Can't watch Gordan Giricek matched up against Manu Ginobili, as we saw on occasion Wednesday night, without remembering that the Spurs had two second-round picks in the 1999 draft and used the first of those (No. 40 via trade with Dallas) on Giricek. If they knew then what they know now, obviously, you can safely assume that we wouldn't have seen the Spurs wait until No. 57 to snag Ginobili.

The Spurs' brain trust of coach Gregg Popovich and general manager R.C. Buford, to this day, have the same self-deprecating response whenever someone brings up that draft: "Shows how smart we really are."

Yet Giricek, now a reserve with one of San Antonio's chief rivals, uncorks only smiles when asked about his brief time as Spurs property, even though he never played a minute for them before being dealt to Memphis for a future second-rounder.

"They made a great pick," Giricek said of drafting and ultimately focusing on Ginobili, who, like the Croatian, spent three more seasons playing in Europe before finally coming to the NBA in 2002-03. "I respect Manu a lot.

"But the Spurs saved my career. I can tell you that honestly. I had a knee injury -- jumper's knee -- just like Sean Elliott. And they took care of me and helped me [get healthy]."
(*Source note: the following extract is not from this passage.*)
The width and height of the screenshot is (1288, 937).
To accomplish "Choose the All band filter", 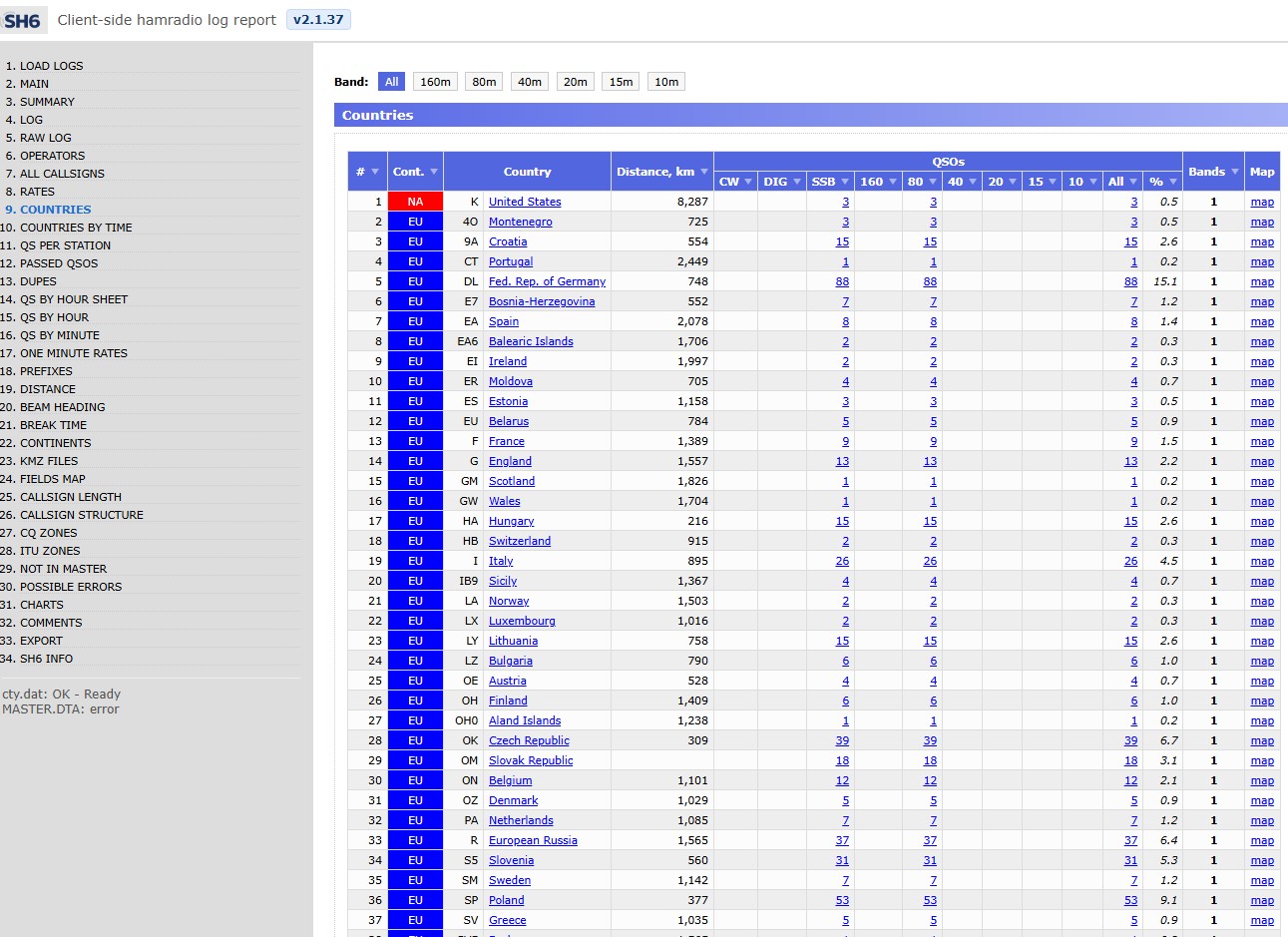I will [391, 82].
The latest twist to the tale is that the Suns are relying on Giricek now after Phoenix initially hoped to give his roster spot to Brent Barry. Seattle dealt Kurt Thomas to San Antonio for Barry on Feb. 20 and promptly waived the 36-year-old, but Barry ultimately chose to go back to the Spurs after considering a move to the Suns. Phoenix then turned to Giricek, who was let go by Philadelphia on Feb. 29 after Utah had used Giricek's expiring contract to acquire Kyle Korver in late December.

Barry, however, has yet to play since re-signing with the Spurs on March 23, still recovering from a torn calf muscle he suffered Jan. 24 at Miami. Giricek is averaging 8.4 points and 19.2 minutes in 19 games with the Suns.